If you start with the unit square and do both things described above—join the top and bottom as-is and join the sides with a twist—you get a Klein bottle. You can’t quite physically do both at the same time in 3D; you’d have to cut a little hole in the square to let part of the square pass through, as in the glass bottle at the top of the post.
Although you can’t construct a physical Klein bottle without a bit of cheating, there’s nothing wrong with the mathematical definition. There are some details that have been left out, but there’s nothing illegal about the construction.
To fill in the missing details, we have to say just what we mean by identifying points. When we identify the top edge and bottom edge of the square to make a cylinder, we mean that we imagine that for every x, (x, 0) and (x, 1) are the same point. Similarly, when we identify the sides with a twist, we imagine that for all y, (0, y) and (1, 1 − y) are the same point.
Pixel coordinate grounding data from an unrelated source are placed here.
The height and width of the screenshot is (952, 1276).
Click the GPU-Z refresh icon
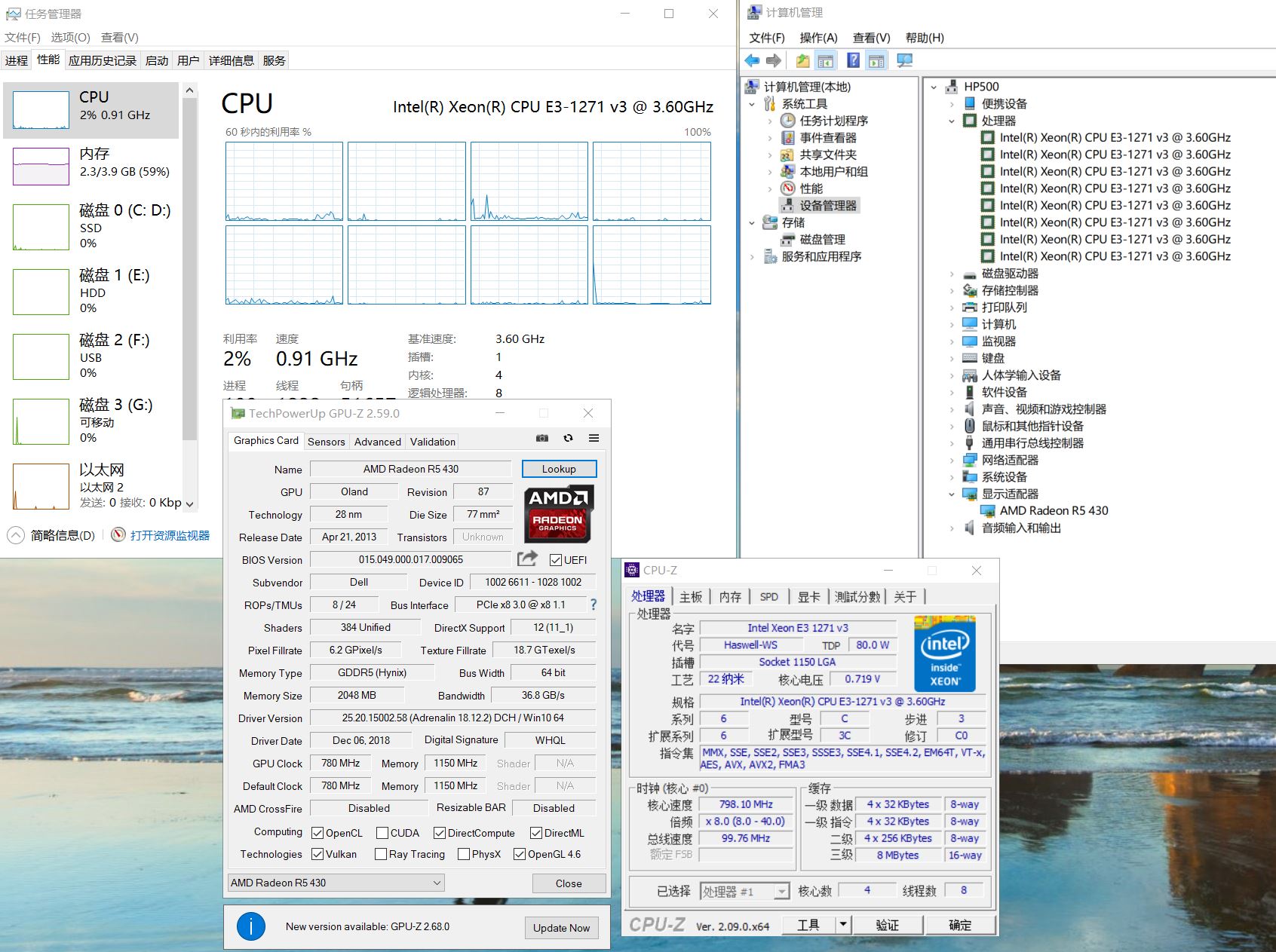pyautogui.click(x=568, y=438)
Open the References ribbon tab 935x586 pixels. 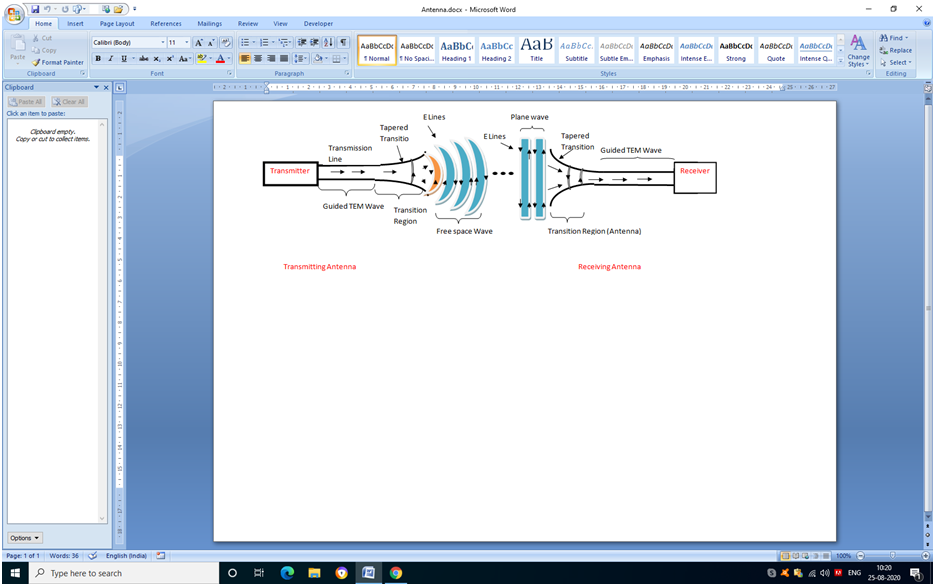point(166,23)
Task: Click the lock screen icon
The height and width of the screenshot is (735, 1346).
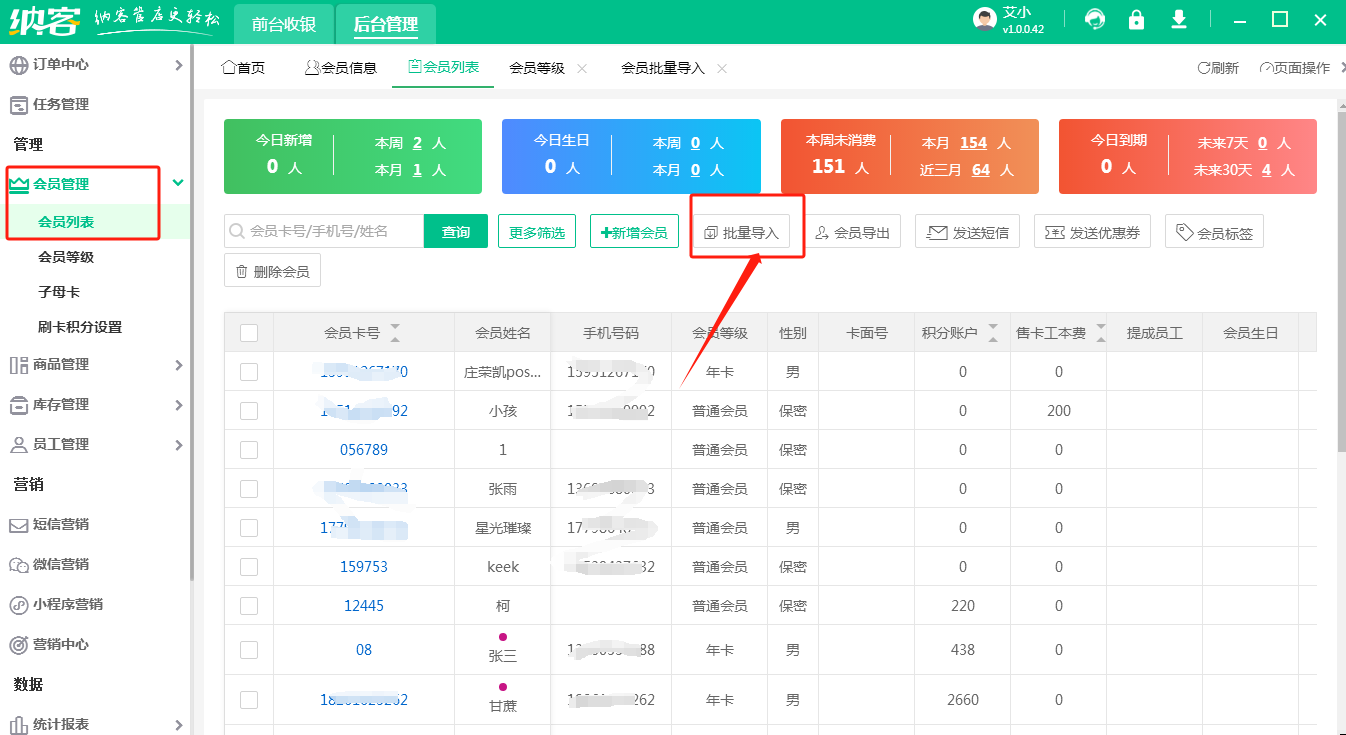Action: (x=1136, y=20)
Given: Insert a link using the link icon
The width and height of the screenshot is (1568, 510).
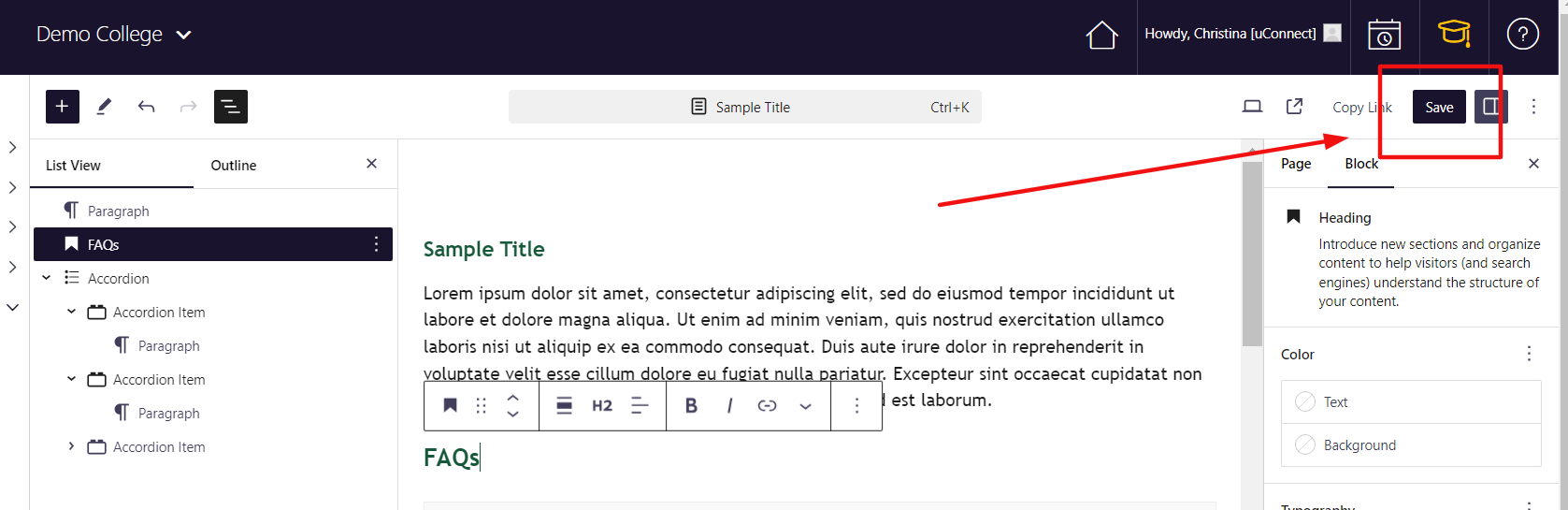Looking at the screenshot, I should pyautogui.click(x=767, y=405).
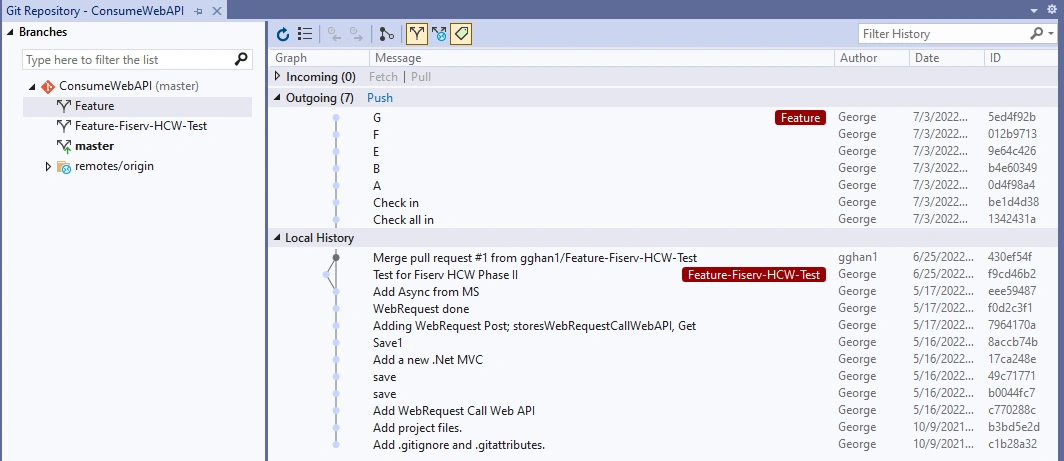Expand the Incoming (0) section

coord(277,77)
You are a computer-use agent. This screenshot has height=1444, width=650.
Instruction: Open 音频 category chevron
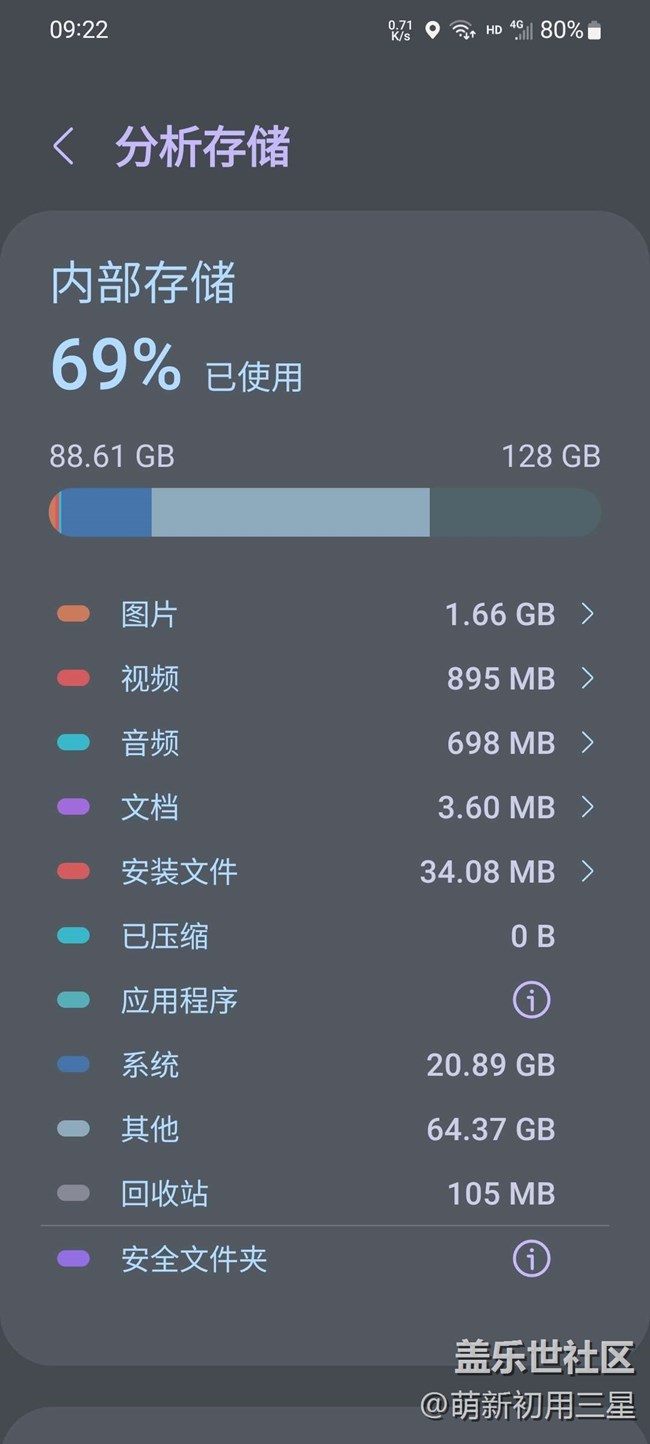click(587, 743)
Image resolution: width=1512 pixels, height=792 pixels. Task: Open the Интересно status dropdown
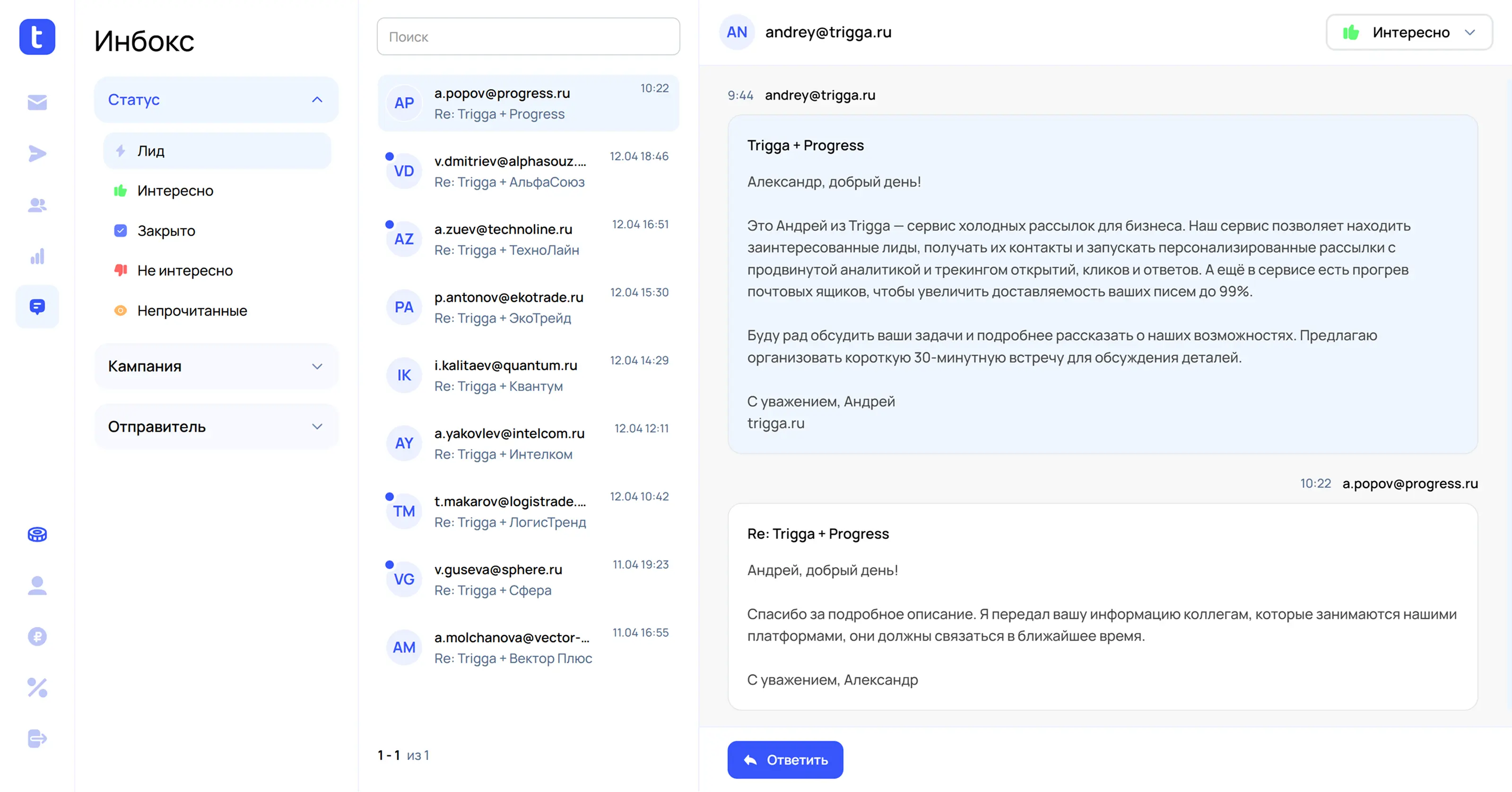click(x=1409, y=32)
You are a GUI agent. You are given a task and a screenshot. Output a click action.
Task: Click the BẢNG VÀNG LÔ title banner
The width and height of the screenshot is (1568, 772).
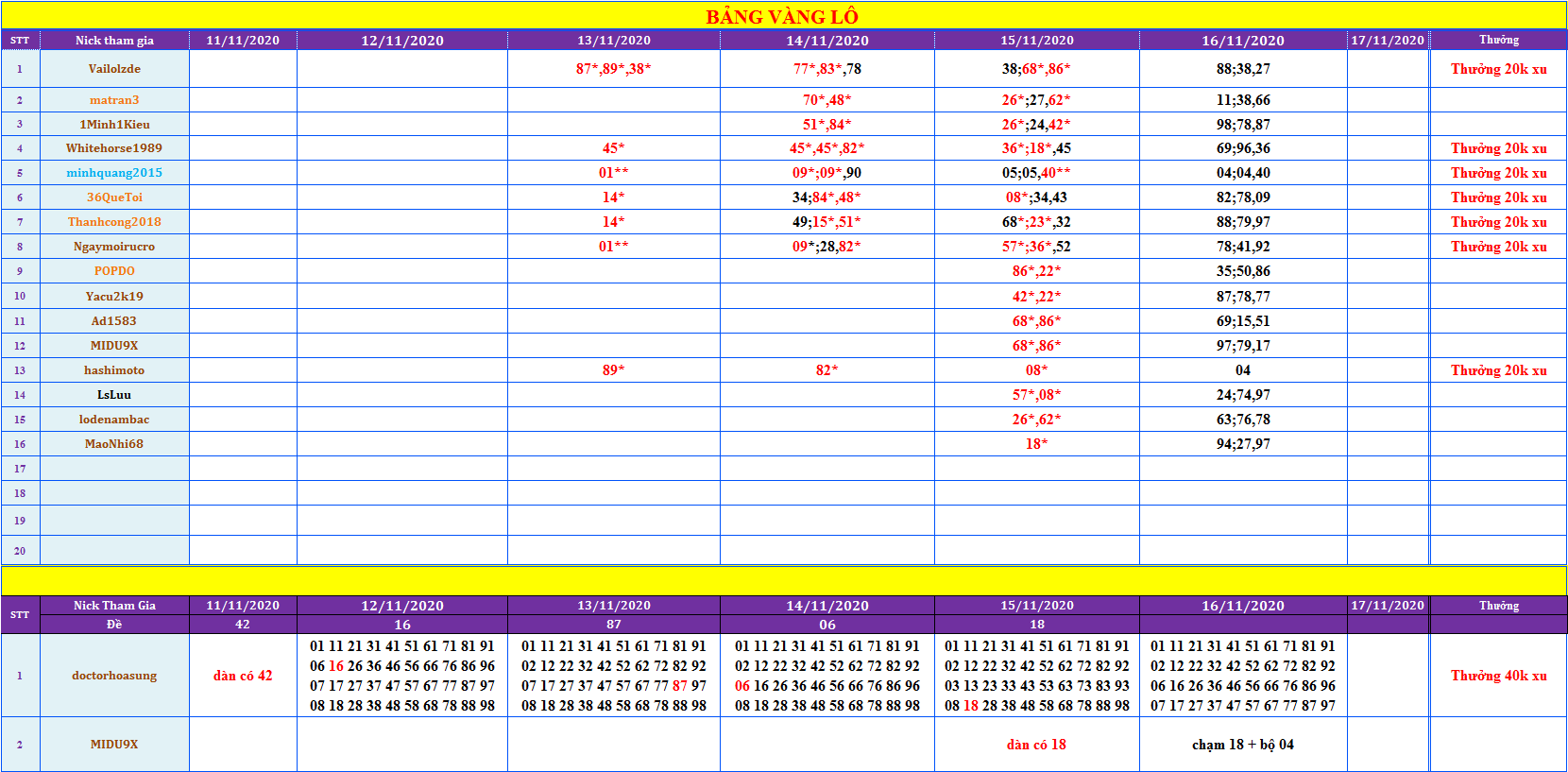click(x=782, y=16)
But this is unsatisfying. What does all this imagining mean? How is this any better than imagining that the hole in the glass bottle isn’t there? We can define what it means to “identify” or “glue” edges together in a way that’s perfectly rigorous.
We can say that as a set of points, the Klein bottle is
K = [0, 1) × [0, 1),
removing the top and right edge. But what makes this set of points a Klein bottle is the topology we put on it, the way we define which points are close together.
We define an ε neighborhood of a point (x, 0) to be the union of two half disks, the intersection with K of an open disk of radius ε centered at (x, 0) and the intersection with K of an open disk centered at (x, 1). This is a way to make rigorous the idea of gluing (x, 0) and (x, 1) together.
Along the same lines, we define an ε neighborhood of a point (0, y) to be the intersection with K of an open disk of radius ε centered at (0, y) and an open disk of radius ε centered at (1, 1 − y).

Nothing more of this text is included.